Über ikonische Filme
Über ikonische Filme
Es gibt Filme, die lassen sich nicht bewerten. Sie sind der Punkt, von dem aus wir alle anderen sehen. Jeder Film, der später kam, weiß von ihnen. Wir schauen sie mit der gleichen, durch nichts zu beruhigenden Verwunderung, mit der wir in Paris vor dem Urmeter stehen.
Man könnte diese Filme „ikonisch“ nennen. Wir können sie nicht eigentlich sehen – sie haben sich uns eingemessen. So zeigt die Szene, in der Indiana Jones vor der Steinkugel flieht, nicht einfach, wie irgend jemand flieht. Sie hat dieses Fliehen geprägt. Sogar das kurze Stolpern des Helden wirkt nicht wie irgend ein Versehen. Es ist Teil der Regel, die beschreibt, wie im Film davonzulaufen ist. Die Szene ist ein normatives Bild.
Zwar steht Raiders of the Lost Ark selbst in einer langen (oft wenig schmeichelhaften) Tradition und das recht offenkundig. Doch hat er diese, wie Der Pate alte Gangster-Filme, so umfassend in sich aufgenommen und szenisch konzentriert, dass er sie gleichsam rückwirkend prägt: Der spätere Film lebt als das geheime Ziel in allen früheren und überschreibt sie total.
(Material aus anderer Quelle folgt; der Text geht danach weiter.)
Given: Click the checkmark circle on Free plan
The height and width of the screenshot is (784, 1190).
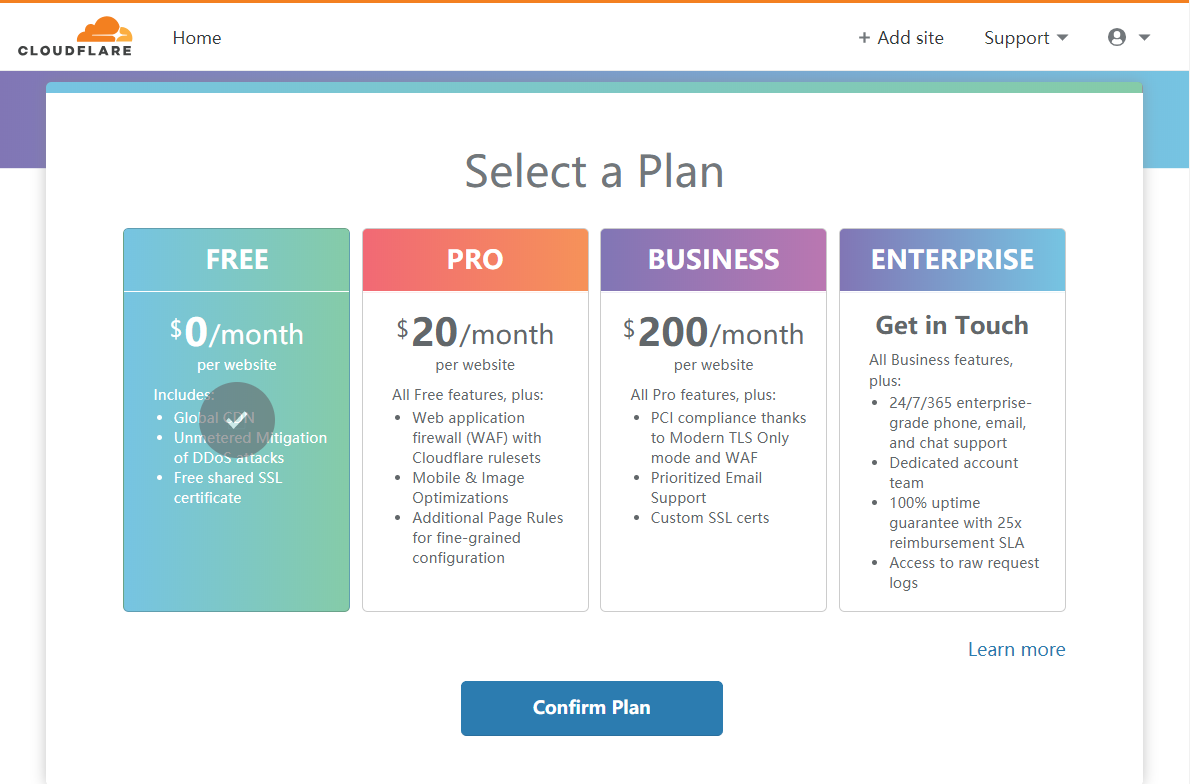Looking at the screenshot, I should coord(236,420).
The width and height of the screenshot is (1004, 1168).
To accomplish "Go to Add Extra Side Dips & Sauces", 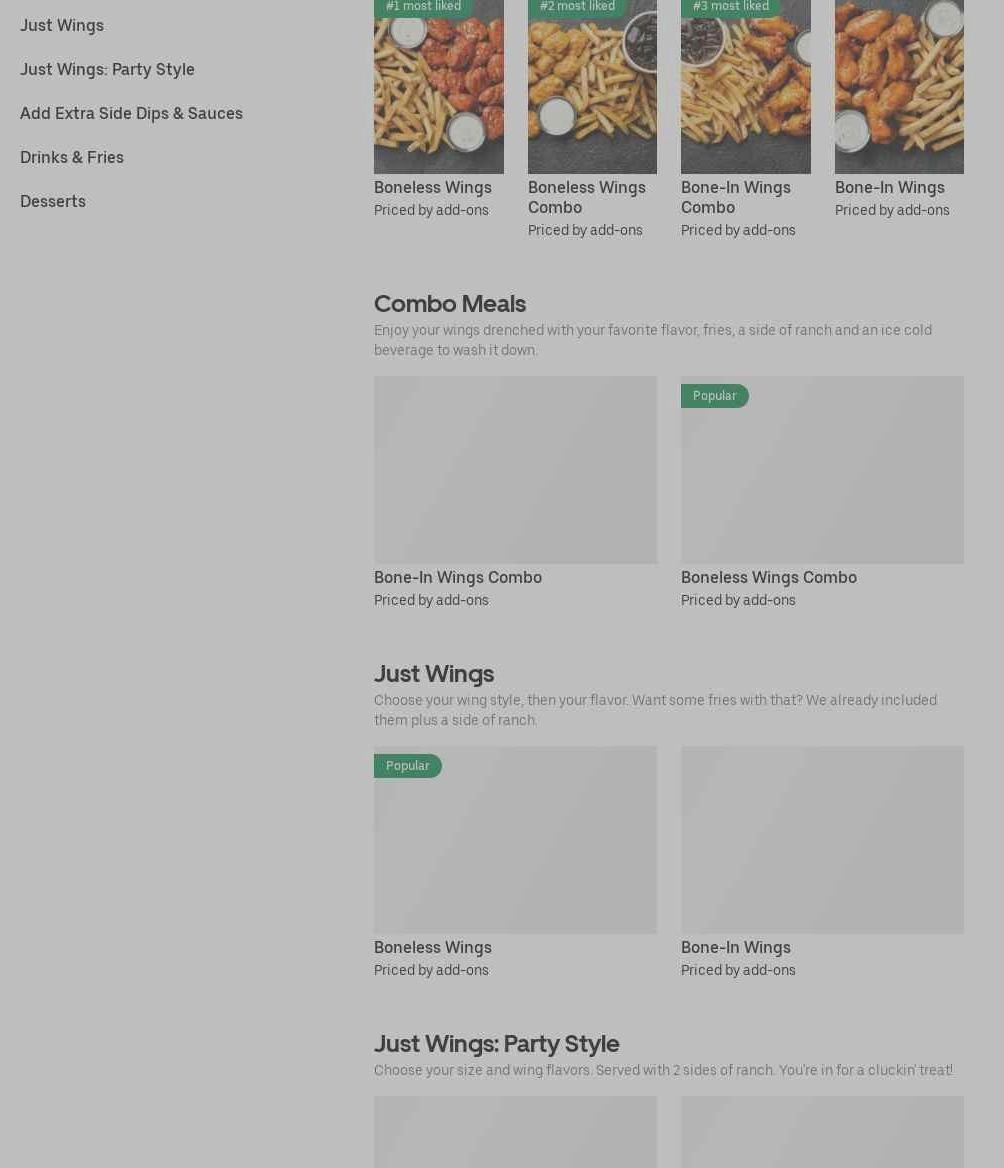I will coord(131,113).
Für Cineasten ist es unmöglich, Filme wie Nosferatu, Casablanca oder 2001 zum ersten Mal zu sehen, auch wenn es faktisch das erste Mal wäre. Wir haben sie schon immer als Kraft- und Ausgangspunkte anderer Filme gespürt. Sie waren uns längst bekannt als Echos, Parodien und Selbstverständlichkeiten.
Und dennoch. Einmal dürfte es ein kleines Fenster gegeben haben, in dem wir jung genug waren, diese Filme nicht zu spüren, und alt genug, um urteilsfähig zu sein. Dort könnte es zu etwas überaus Seltenem, von uns kaum Wahrgenommenen gekommen sein: Wir haben den Augenblick der Prägung unmittelbar erlebt. Wir haben da, was eigentlich unmöglich ist, den Maßstab selbst erfahren, so wie man sonst nur das erfahren kann, was unter ihn fällt.*
Aber diese Episoden passieren uns, wenn überhaupt, zu früh oder sind zu fein, als dass wir sie wirklich erleben können. Viel bewusster nehmen wir bei anderen, bei Bekannten, Freunden und Partnern, wahr, wenn sie selbst in diesem Fenster stehen. Dann wollen wir, wenn sie zum ersten Mal einen Urmeter sehen (was wir oft selber angestoßen haben), daneben sitzen und Zeugen ihres Ein-Sehens sein. Dann sind wir nervöser als sie mit unserem nur leicht versteckten Verlangen, eine Unschuld unendlich zärtlich zerbrechen zu sehen.
* Es ist nicht einfach, ein Wort für diese seltenen, widersprüchlichen Erkenntnisepisoden zu finden. Vielleicht könnte man sie „heimatliches Denken“ nennen, in dem Sinne, dass sie einen Maßstab stiften, der nicht zu trennen ist von der spezifischen Erfahrung, die ihn erzeugt hat. Oder vielleicht nennen wir sie einfach „Urmeter“. Sie sind übrigens viel stärker jenseits des Films. Ich habe eine Erinnerung, in der ich auf einem Feldweg stehe genau in dem Moment, als diese Szene für mich zum Inbegriff wird für das, was ein Feldweg ist.